- PROBLEM TO SOLVE -
Below are some entries. Copy each line in them that holds "computer".

BEGIN EXERCISE MATERIALS

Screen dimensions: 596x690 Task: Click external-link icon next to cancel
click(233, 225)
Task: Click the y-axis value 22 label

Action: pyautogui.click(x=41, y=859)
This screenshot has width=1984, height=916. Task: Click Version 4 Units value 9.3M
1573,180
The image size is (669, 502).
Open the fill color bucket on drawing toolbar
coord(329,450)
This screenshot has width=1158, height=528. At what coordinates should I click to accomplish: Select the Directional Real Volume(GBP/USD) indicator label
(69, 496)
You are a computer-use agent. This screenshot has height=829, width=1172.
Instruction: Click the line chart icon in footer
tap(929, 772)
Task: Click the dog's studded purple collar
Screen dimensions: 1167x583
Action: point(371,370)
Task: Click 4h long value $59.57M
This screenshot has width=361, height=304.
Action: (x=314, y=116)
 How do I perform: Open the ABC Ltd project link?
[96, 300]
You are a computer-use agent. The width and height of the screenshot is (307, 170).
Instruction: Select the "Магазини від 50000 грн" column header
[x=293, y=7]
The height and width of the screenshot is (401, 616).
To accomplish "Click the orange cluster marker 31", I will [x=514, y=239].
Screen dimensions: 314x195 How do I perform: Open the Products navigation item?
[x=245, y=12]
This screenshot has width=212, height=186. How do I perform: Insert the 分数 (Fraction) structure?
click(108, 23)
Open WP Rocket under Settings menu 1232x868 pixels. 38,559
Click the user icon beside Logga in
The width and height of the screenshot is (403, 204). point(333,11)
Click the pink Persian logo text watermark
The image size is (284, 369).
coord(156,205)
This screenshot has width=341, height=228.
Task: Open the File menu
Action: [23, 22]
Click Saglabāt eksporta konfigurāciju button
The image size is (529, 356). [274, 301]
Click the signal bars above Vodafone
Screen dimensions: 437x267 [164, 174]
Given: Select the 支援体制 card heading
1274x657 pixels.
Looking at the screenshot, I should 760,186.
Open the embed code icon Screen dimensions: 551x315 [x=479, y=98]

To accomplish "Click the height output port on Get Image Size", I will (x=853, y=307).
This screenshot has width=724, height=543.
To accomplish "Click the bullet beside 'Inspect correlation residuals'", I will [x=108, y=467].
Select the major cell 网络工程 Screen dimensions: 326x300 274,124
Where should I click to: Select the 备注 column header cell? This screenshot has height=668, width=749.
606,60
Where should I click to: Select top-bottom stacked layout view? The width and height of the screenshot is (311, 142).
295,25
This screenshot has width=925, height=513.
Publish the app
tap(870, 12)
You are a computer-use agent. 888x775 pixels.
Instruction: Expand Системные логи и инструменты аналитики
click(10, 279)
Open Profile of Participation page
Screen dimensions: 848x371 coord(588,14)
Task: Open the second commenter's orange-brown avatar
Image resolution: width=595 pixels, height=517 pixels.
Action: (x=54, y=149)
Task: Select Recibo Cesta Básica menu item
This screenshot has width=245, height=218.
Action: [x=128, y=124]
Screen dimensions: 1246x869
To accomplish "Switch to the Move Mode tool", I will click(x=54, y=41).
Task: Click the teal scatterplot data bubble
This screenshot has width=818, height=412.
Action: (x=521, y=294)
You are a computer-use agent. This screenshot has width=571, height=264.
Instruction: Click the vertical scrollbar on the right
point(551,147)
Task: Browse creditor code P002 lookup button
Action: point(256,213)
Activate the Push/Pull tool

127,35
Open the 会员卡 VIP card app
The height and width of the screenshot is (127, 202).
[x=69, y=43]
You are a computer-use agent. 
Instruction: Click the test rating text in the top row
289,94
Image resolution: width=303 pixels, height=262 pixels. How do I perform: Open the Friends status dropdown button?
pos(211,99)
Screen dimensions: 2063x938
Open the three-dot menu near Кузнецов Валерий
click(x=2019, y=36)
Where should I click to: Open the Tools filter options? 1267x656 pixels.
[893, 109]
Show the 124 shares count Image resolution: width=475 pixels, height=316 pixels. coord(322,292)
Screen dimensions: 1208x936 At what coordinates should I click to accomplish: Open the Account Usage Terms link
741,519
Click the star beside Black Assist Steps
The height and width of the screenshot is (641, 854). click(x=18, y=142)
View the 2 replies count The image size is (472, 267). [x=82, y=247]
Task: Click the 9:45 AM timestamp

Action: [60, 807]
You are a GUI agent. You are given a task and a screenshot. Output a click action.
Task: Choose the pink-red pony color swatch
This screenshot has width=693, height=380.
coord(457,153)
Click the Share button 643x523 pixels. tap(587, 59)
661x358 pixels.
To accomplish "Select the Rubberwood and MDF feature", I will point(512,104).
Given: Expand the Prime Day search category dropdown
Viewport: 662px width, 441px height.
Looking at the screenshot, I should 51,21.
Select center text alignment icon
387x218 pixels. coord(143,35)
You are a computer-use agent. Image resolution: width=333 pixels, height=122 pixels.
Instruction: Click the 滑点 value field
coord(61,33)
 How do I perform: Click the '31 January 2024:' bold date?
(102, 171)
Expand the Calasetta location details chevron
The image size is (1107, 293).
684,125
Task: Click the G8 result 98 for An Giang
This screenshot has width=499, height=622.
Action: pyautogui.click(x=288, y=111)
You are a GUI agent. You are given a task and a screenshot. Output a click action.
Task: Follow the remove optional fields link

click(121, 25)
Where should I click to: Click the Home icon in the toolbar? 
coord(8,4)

END EXERCISE MATERIALS

- YOUR SOLUTION -
You are a computer-use agent. This screenshot has height=829, width=1172.
You are a computer-use agent. The width and height of the screenshot is (307, 170).
You are a computer-use agent. 888x775 pixels.
You are a computer-use agent. This screenshot has width=571, height=264.
You are a computer-use agent. 
You are a computer-use agent. Image resolution: width=333 pixels, height=122 pixels.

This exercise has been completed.